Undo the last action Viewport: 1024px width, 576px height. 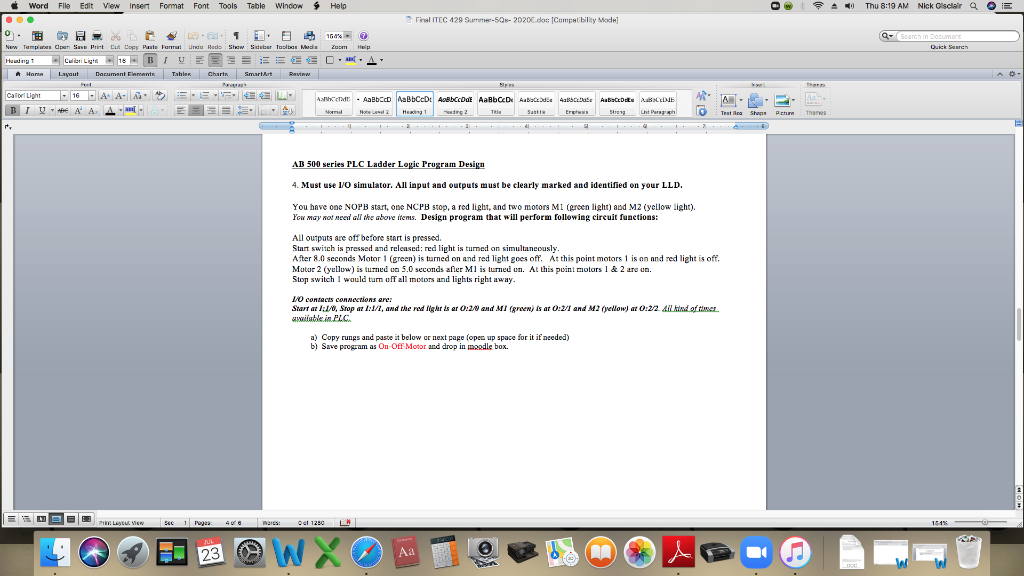(193, 38)
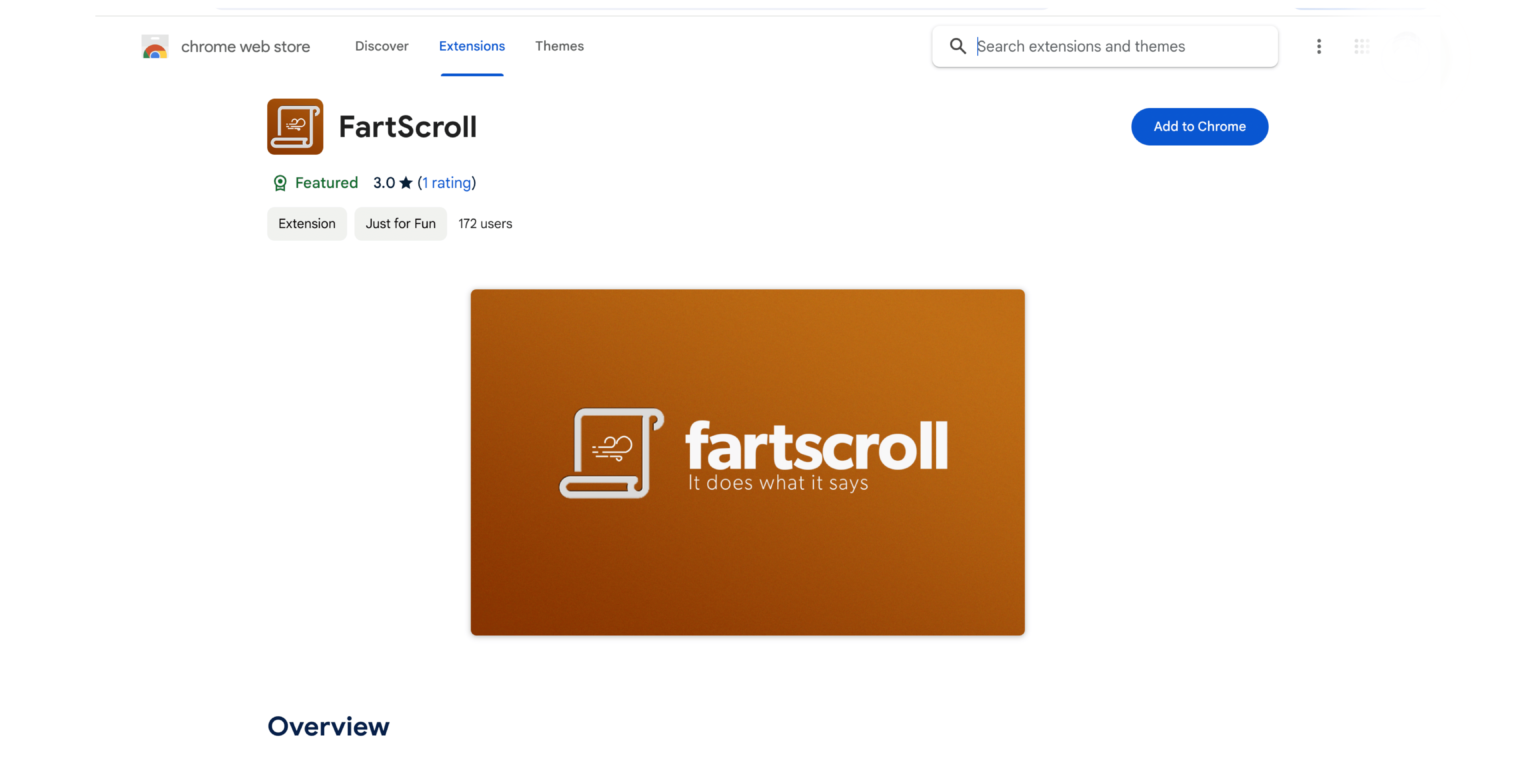Click the 'chrome web store' title text

point(245,47)
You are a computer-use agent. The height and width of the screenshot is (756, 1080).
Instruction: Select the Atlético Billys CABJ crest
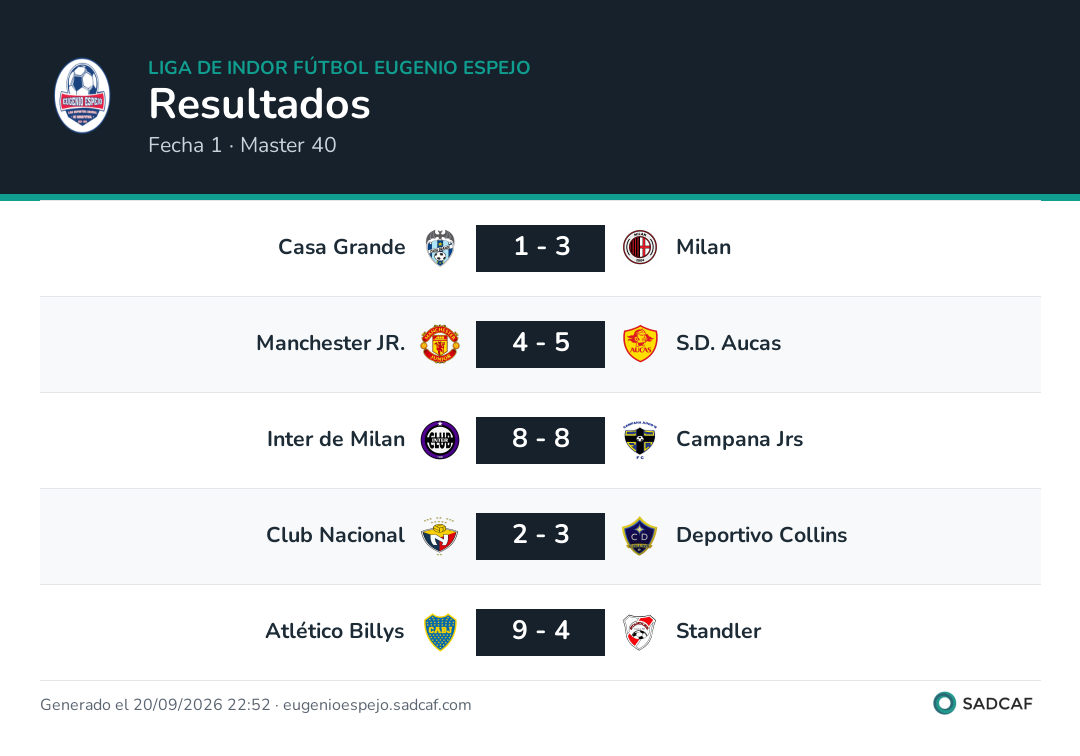point(440,632)
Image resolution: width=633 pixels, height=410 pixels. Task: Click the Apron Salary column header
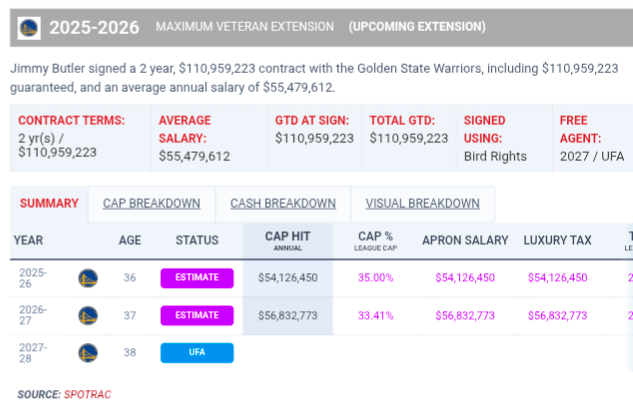[x=465, y=240]
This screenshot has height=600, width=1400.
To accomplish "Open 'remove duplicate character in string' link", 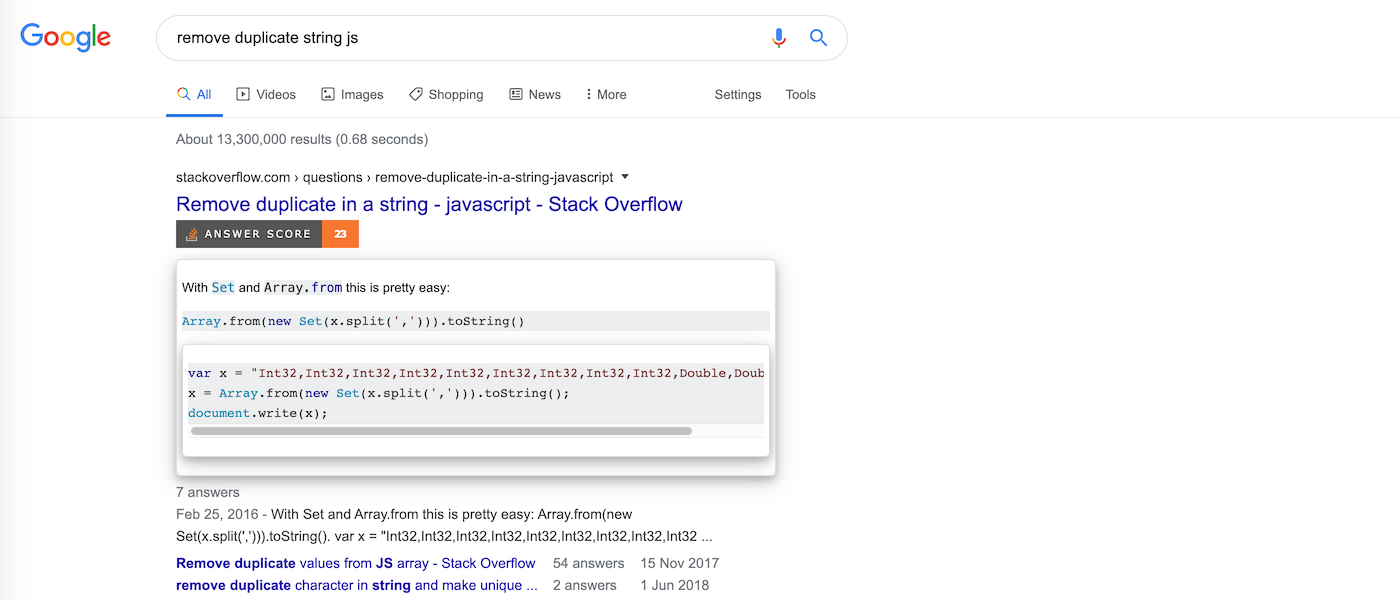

## What the task asks
Within the entries, find all lines that contain "screenshot" and copy each one.

## Exercise answer
You are a computer-use agent. The height and width of the screenshot is (756, 1080).
This screenshot has height=600, width=1400.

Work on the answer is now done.